[Begin Document passage]
PREVIEW
The two leading contenders for the presidency opened their campaigns with sharply differing assessments of the country's health
It was a foretaste of what is set to be the country's most fiercely contested election against a backdrop of the worst austerity since the 1980s. On 25 February, a smiling President John Dramani Mahama strolled into Parliament in Accra sporting a well-tailored red, blue and white dashiki shirt, to deliver a three hour State of the Nation Address. Expertly scripted and orchestrated, with citizens from the public gallery brought in as witnesses, the Address turned into the audio-visual version of the National Democratic Congress (NDC) manifesto.
Striking a jocular and conversational mood, Mahama reeled off his government's claimed successes in health, education, housing, agriculture and food security. 'Actually, these are all our achievements, Ghana's achievements… improving lives one at a time…' he insisted, in studiously non-partisan tones. It was all, according to cheering members of parliament from the governing NDC, evidence-based.
For the opposition New Patriotic Party (NPP), this was sleight of hand bordering on downright deception. Holding aloft red cards calling on Mahama to quit before the elections due on 7 November, the opposition barracked the proceedings throughout. What kind of success was Mahama talking about, with inflation at 17%, interest rates at 30% and chronic job losses? they shouted.
[End Document passage]
[Begin Provided data]
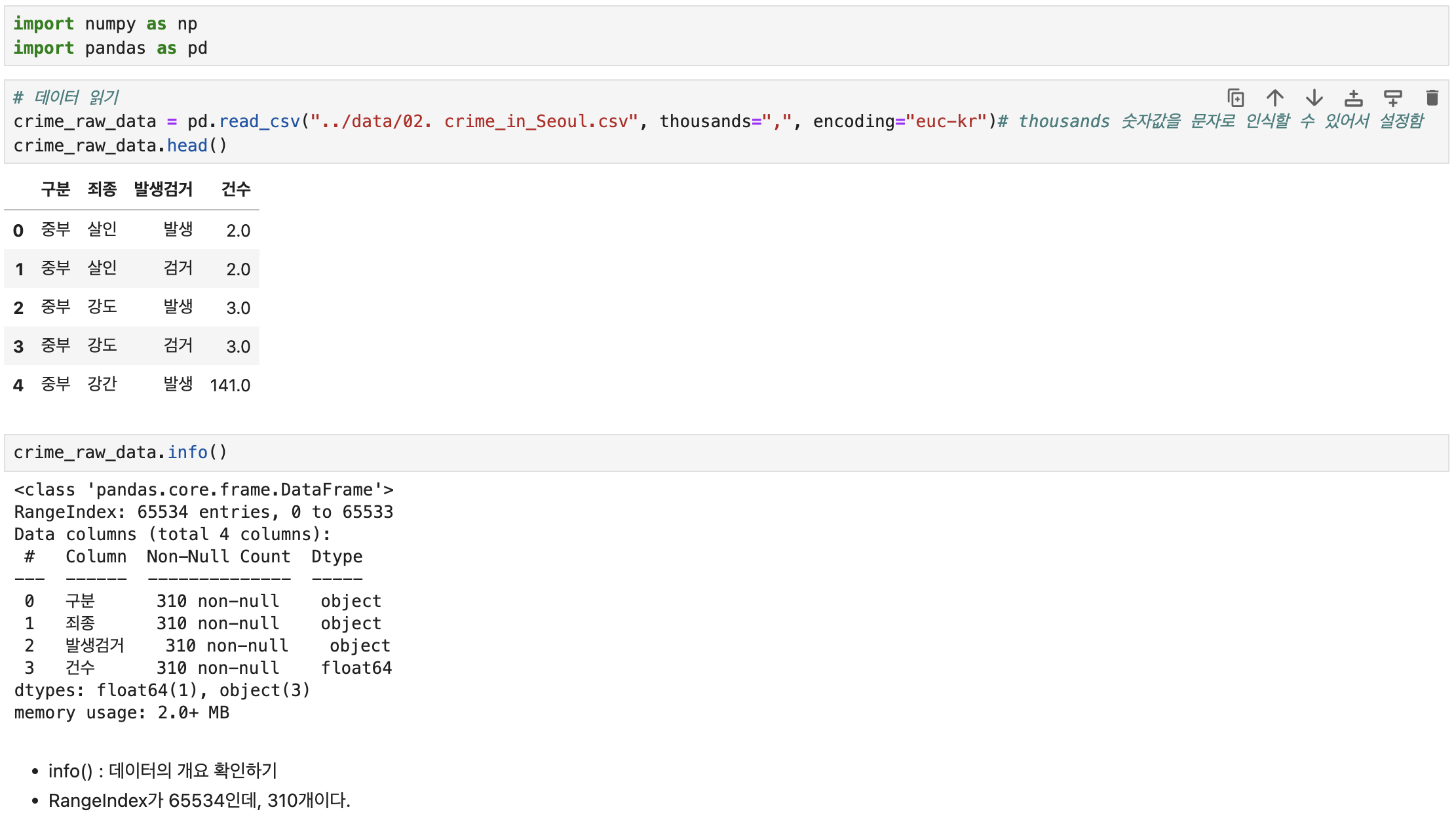Click the crime_raw_data.head() line

pos(120,146)
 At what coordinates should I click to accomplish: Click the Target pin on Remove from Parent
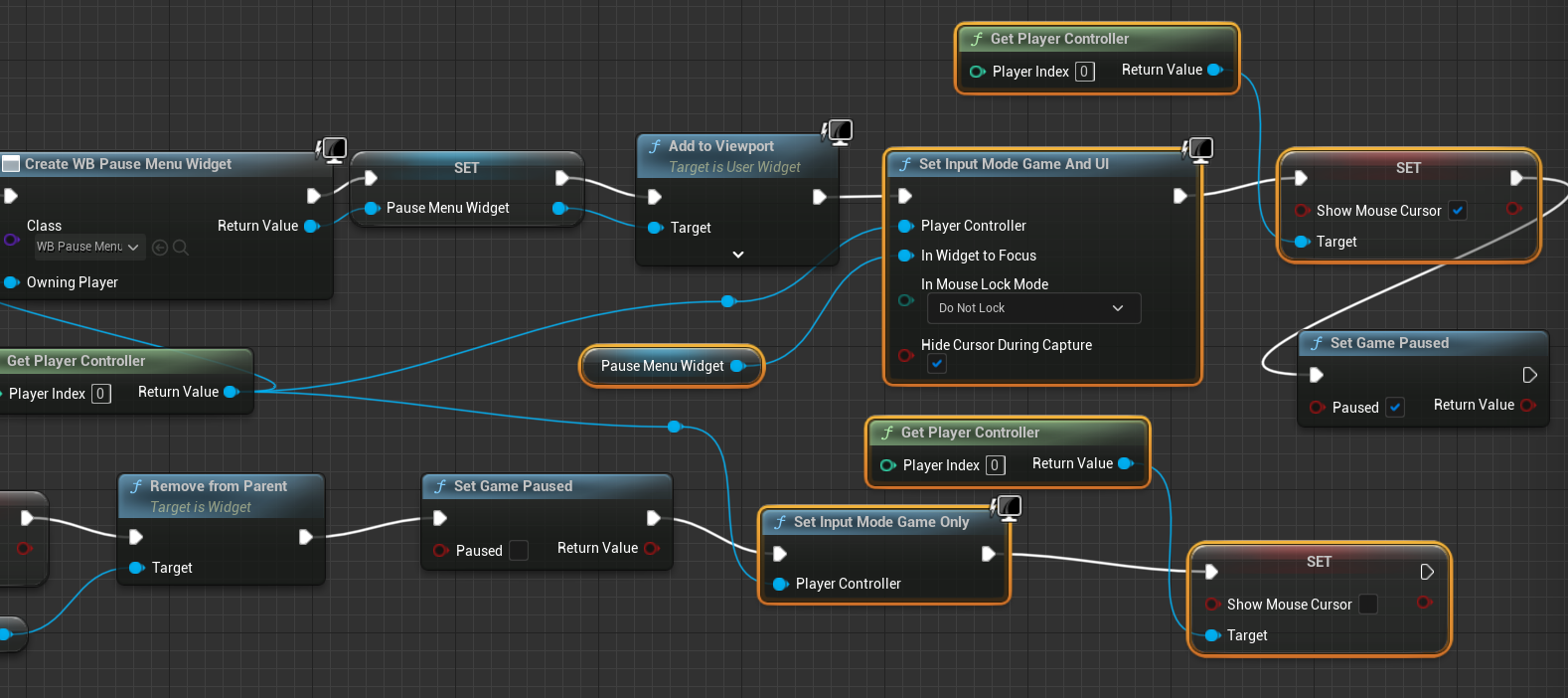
[End Provided data]
Reproduce word for word the part of the Ghana election preview above that opens with the words containing "Striking a jocular" and closes with "losses? they shouted.".

Striking a jocular and conversational mood, Mahama reeled off his government's claimed successes in health, education, housing, agriculture and food security. 'Actually, these are all our achievements, Ghana's achievements… improving lives one at a time…' he insisted, in studiously non-partisan tones. It was all, according to cheering members of parliament from the governing NDC, evidence-based.
For the opposition New Patriotic Party (NPP), this was sleight of hand bordering on downright deception. Holding aloft red cards calling on Mahama to quit before the elections due on 7 November, the opposition barracked the proceedings throughout. What kind of success was Mahama talking about, with inflation at 17%, interest rates at 30% and chronic job losses? they shouted.